Single by Tove Lo

from the album Blue Lips
- Released: 7 September 2017
- Recorded: April 2017
- Genre: Electroclash; dance-pop;
- Length: 3:43
- Label: Republic
- Songwriters: Tove Lo; Ludvig Söderberg; Jakob Jerlström;
- Producer: The Struts

Tove Lo singles chronology
| "True Disaster" (2016) | "Disco Tits" (2017) | "Out of My Head" (2017) |

Music video
- "Disco Tits" on YouTube

= Disco Tits =

"Disco Tits" (stylized in all lowercase on the tracklist) is a song by Swedish singer-songwriter Tove Lo. It was released on 7 September 2017 as the lead single from Lo's third studio album, Blue Lips, and it was her first release after the short film Fire Fade.

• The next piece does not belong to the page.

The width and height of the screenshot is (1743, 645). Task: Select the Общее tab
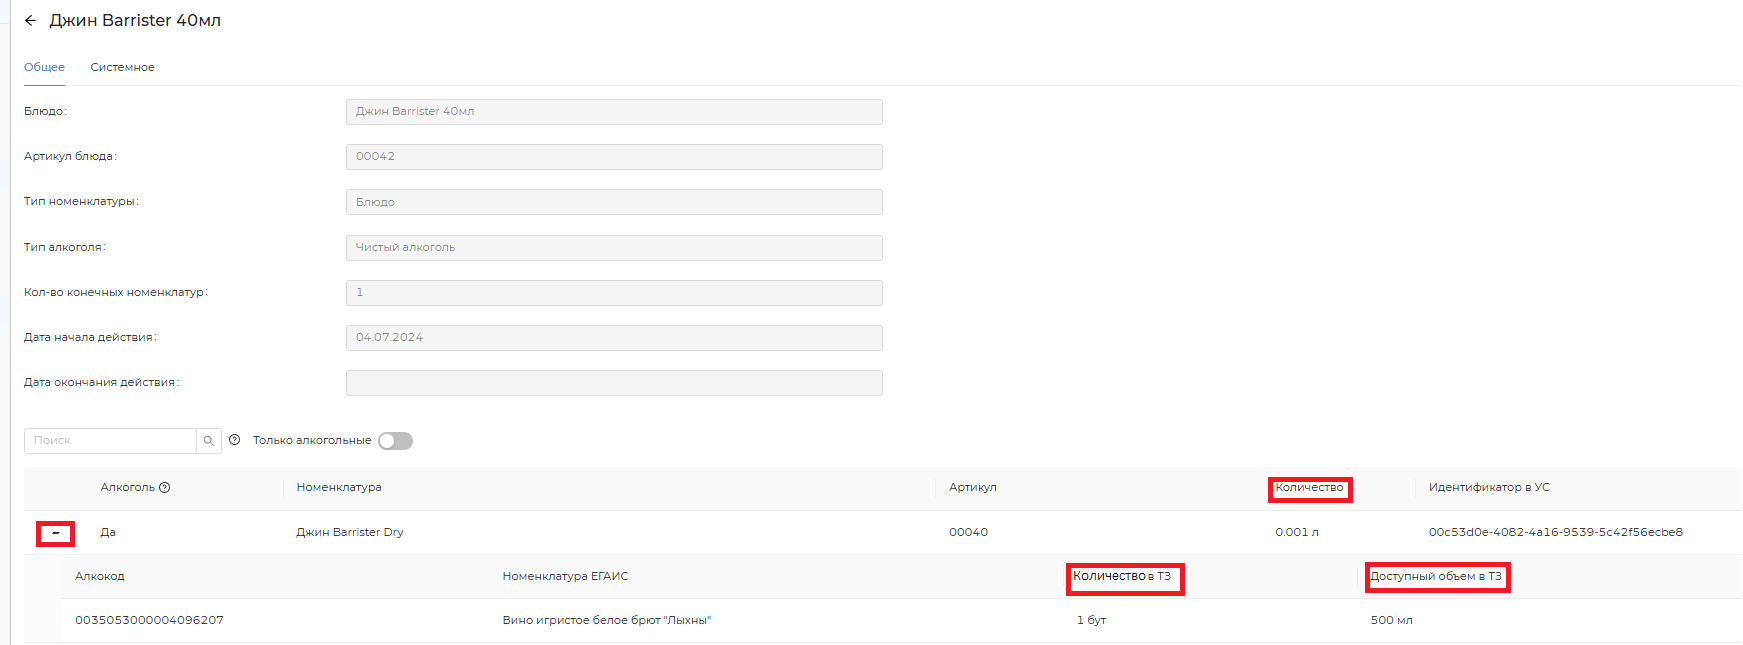click(44, 68)
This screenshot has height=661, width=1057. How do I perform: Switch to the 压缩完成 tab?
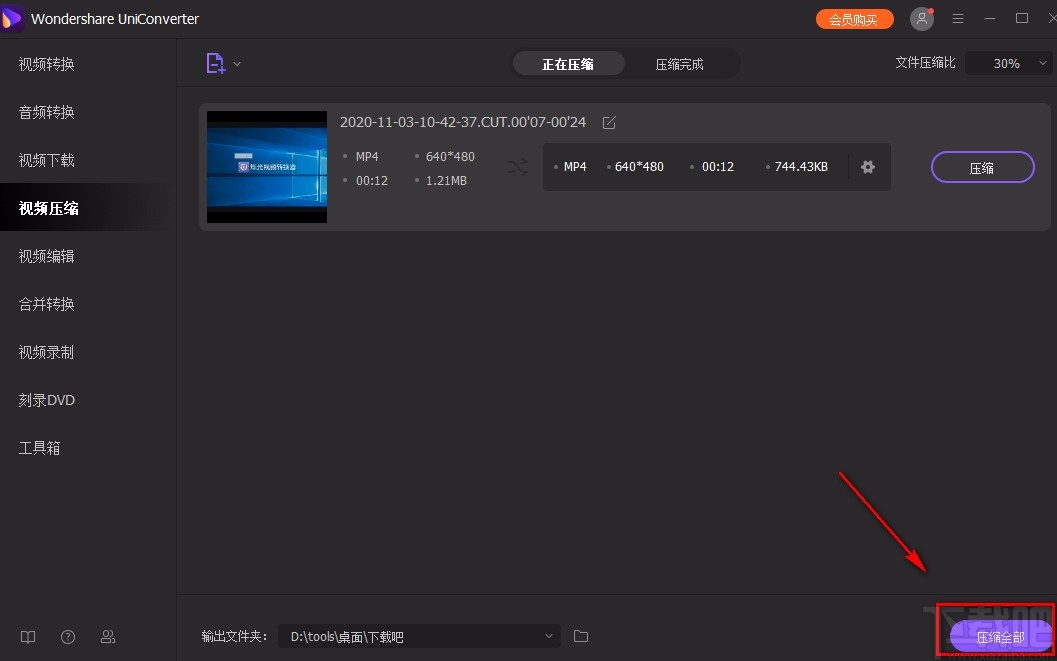pos(679,63)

The song was released on Spotify a week prior to the song's official release, but was removed soon after.

== Composition ==
"Disco Tits" is a disco- and house-inflected electroclash and dance-pop song. The song moves at a tempo of 110 beats per minute. According to the singer, "Disco Tits" is about "losing yourself with your new found love."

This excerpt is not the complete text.